Home The Week in Links The Week In Links–May 17th

The Week In Links–May 17th

Incredible Edible Akynos stars in "Whore Logic" at the San Francisco Sex Workers' Film and Arts Festival (Photo by PJ Starr)
Incredible Edible Akynos stars in “Whore Logic” at the San Francisco Sex Worker Film and Arts Festival (Photo by PJ Starr)

The San Francisco Bay Guardian profiles this year’s Sex Worker Film and Arts Festival, focusing on contributions by festival co-founder Carol Leigh/Scarlot Harlot, Mariko Passion, James Darling, Siouxsie Q,  Juba Kalamka, Courtney Trouble, Amber Dawn, and Rhiannon Argo.

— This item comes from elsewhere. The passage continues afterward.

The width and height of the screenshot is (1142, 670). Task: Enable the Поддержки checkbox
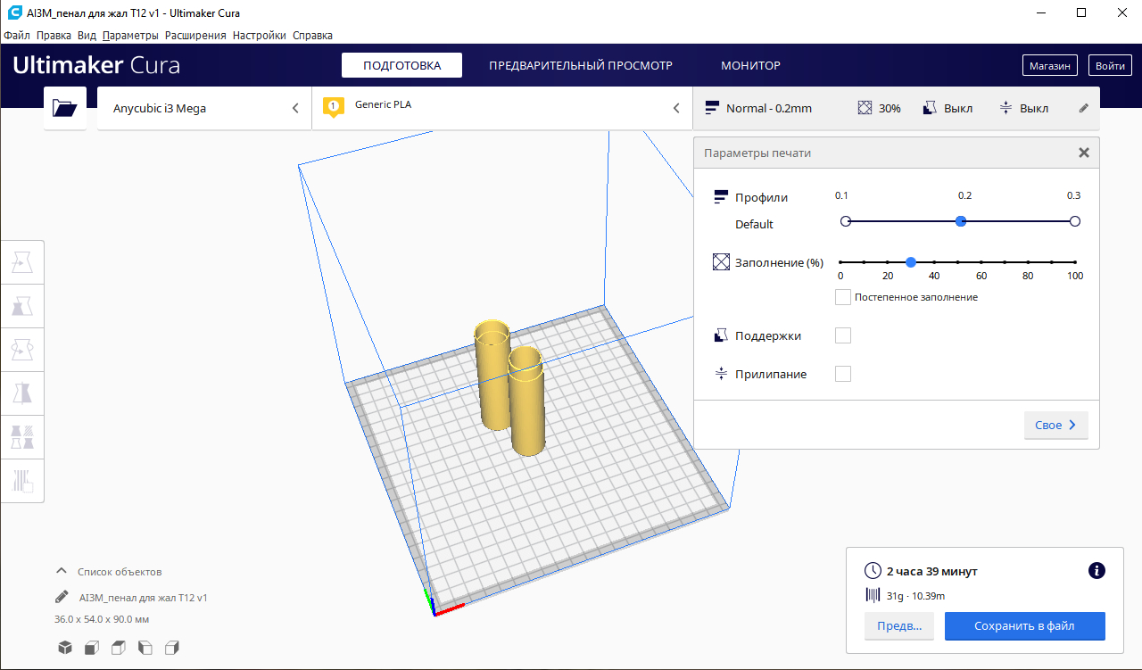(843, 335)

Toro Hashimoto, mayor of Osaka, outraged pretty much everyone this Monday when he stated publicly that the sexual services of enslaved Chinese and Korean ‘comfort women’ during WWII were a wartime necessity for the Japanese army. He also told reporters that there was no clear evidence that the Japanese military coerced women into service, which any historian can tell you is blatantly false. “Anyone can understand that the system of comfort women was necessary to provide respite for a group of high-strung, rough and tumble crowd of men braving their lives under a storm of bullets,” Hashimoto said. Oh, well, boys will be boys and rape will be rape, right?  Mr. Hashimoto then went on to suggest that U.S. servicemen in Okinawa should “make more use” of the local sex industry to “relieve the sexual energy of the Marines,” which may or may not be a good idea but is unlikely to be taken seriously considering the source. Local Okinawan women’s orgs have demanded an apology from the mayor, feeling that his comments express the misogynist racism mainlanders harbor against Okinawans.

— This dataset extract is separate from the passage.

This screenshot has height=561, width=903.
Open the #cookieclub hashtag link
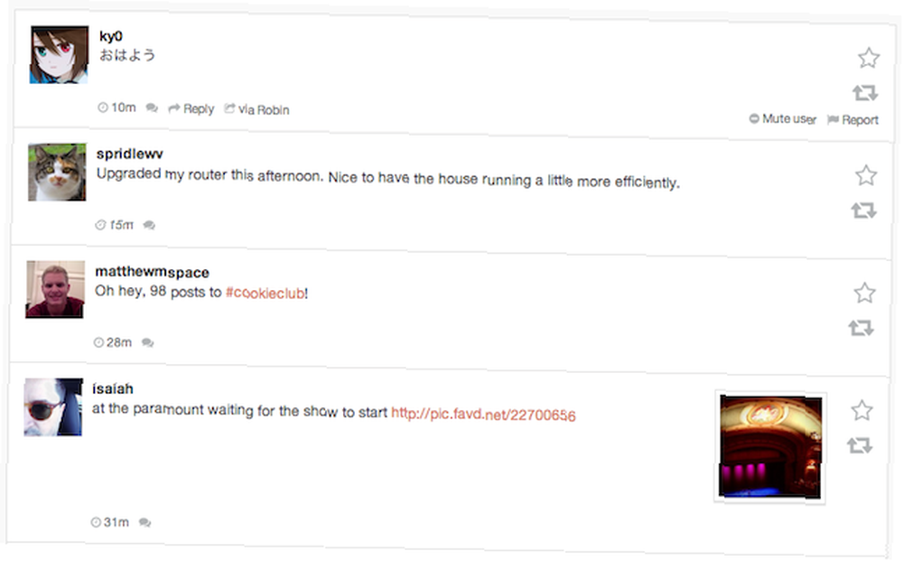[x=265, y=294]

Even anti-trafficking activists oppose using condoms as evidence of prostitution.

A Virginia woman answering what she believed to be an online dating ad was recently arrested for prostitution: “She says he [the undercover police officer] shoved a fistful of cash in front of her face and issued a command: ‘TAKE IT!'”

The Human Rights Watch reports that police in China frequently beat, torture and arbitrarily detain suspected sex workers, often with little or no evidence that they engaged in prostitution.  Condoms as evidence of prostitution are a favored tactic of the Chinese police, and sex workers are often arrested with no evidence against them besides the fact that they were carrying condoms.  Raids on brothels are timed, often occurring a few days ahead of politically sensitive events or whenever someone in government orders an anti-pornography campaign to please the leadership, and it’s during these periods that police officers demand steep bribes or sex, torture sex workers to coerce confessions, or lock them up for as long as two years without trial. Those who wish to see if their eyes can remain dry after reading the Human Rights Watch study on this can find it here.

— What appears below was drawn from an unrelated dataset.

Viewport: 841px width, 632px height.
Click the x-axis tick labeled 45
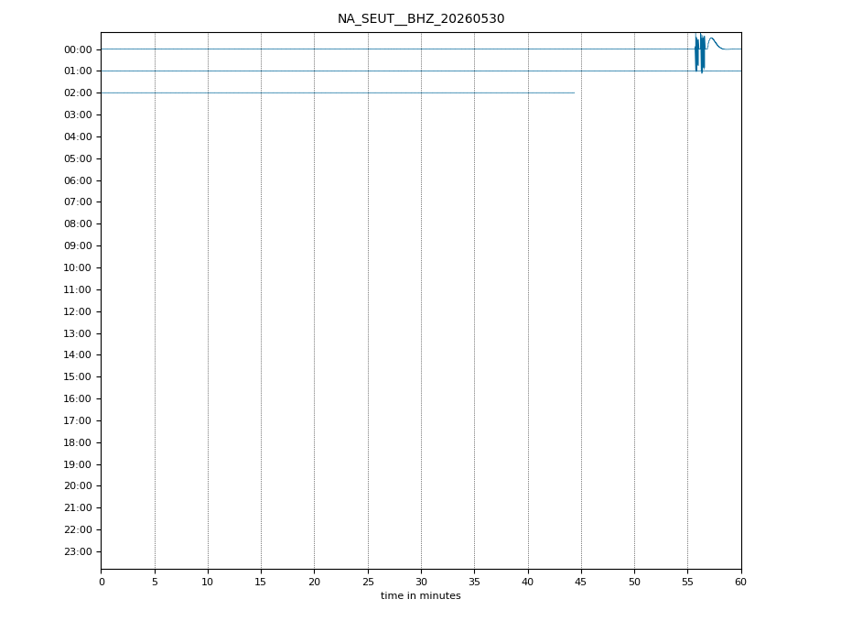[581, 582]
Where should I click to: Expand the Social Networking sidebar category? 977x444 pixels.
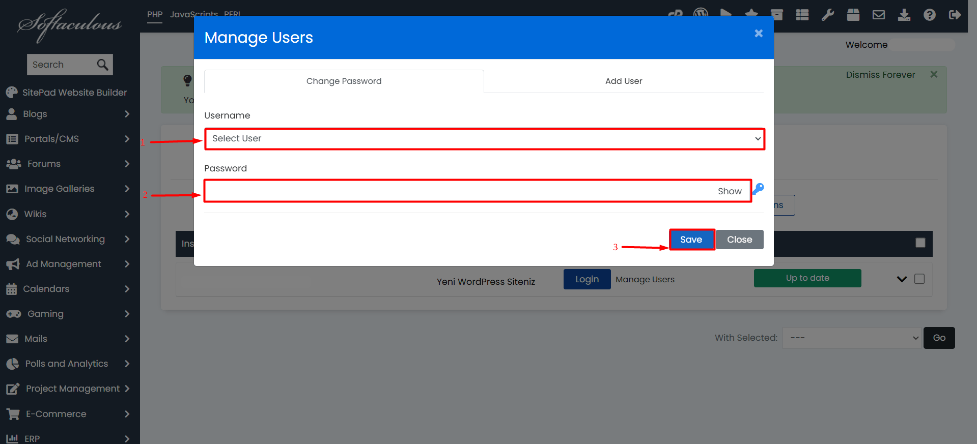coord(65,239)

The New Zealand Herald profiled one such Chinese crackdown on the notoriously thriving sex trade in the city of  Dongguan.

A North Queensland motel has won a legal battle against a sex worker who successfully sued for discrimination after being told she could not work as a prostitute on the premises.

Career focused social media site LinkedIn has forbidden escort and massage advertisements, even in countries in which prostitution is legal. Nevada brothel owner Dennis Hof is quoted retorting: ““If it’s OK to do that, is it OK to drop Dairy Queen too because it serves too much fat and calories? Is LinkedIn going to be the moral arbiter, and drop Coca-Cola or anybody who works for a cigarette company?” Dr. Brooke Magnanti also takes issue with the site’s policy in her column in the Telegraph. She points out that “escorts who want to use LinkedIn as a business opportunity will continue to do so. They will just employ code words and careful screening – as they already do on virtually every other social network in the world.”

Indiana undercover police received handjobs from migrant Chinese incall workers before they arrested them. Veteran sex workers’ rights activist Norma Jean Almovdar is quoted in the article on the story: ” “Doesn’t that make the taxpayer (the one) paying for sex…Then the taxpayer is the john, right?’ ”

Tulsa police have resorted to a never before used felony statute  in their efforts to “get tough” on sex workers. Prosecutors charged 23 individuals under a state law that permits a felony to be filed when a person suspected of prostitution is arrested within 1,000 feet of a church or school. Melissa Farley is quoted being not at all helpful by suggesting that they arrest sex workers’ clients under this statute instead.

Hazlitt features an essay on the cultural implications of the phenomenon of Western born Desi porn stars taking leading roles in Bollywood films.

The Durbar Mahila Samanaya Committee reports that 40 to 50 % of sex workers in Kolkata’s red light district have lost their life savings investing in Ponzi scheme like chit funds.

George Flint, the director of the Nevada Brothel Association, whines about the bad economy and independent escorts putting legal brothels out of business. But why would any escort choose to give 50% of her earnings to a brothel when she can keep her all her profits working for herself? And he summarizes a client’s rationale for seeing an independent escort over a brothel worker quite well himself: ““Instead of paying $400 for a room at a brothel, these guys can now go out and get the same service for a third of the money.”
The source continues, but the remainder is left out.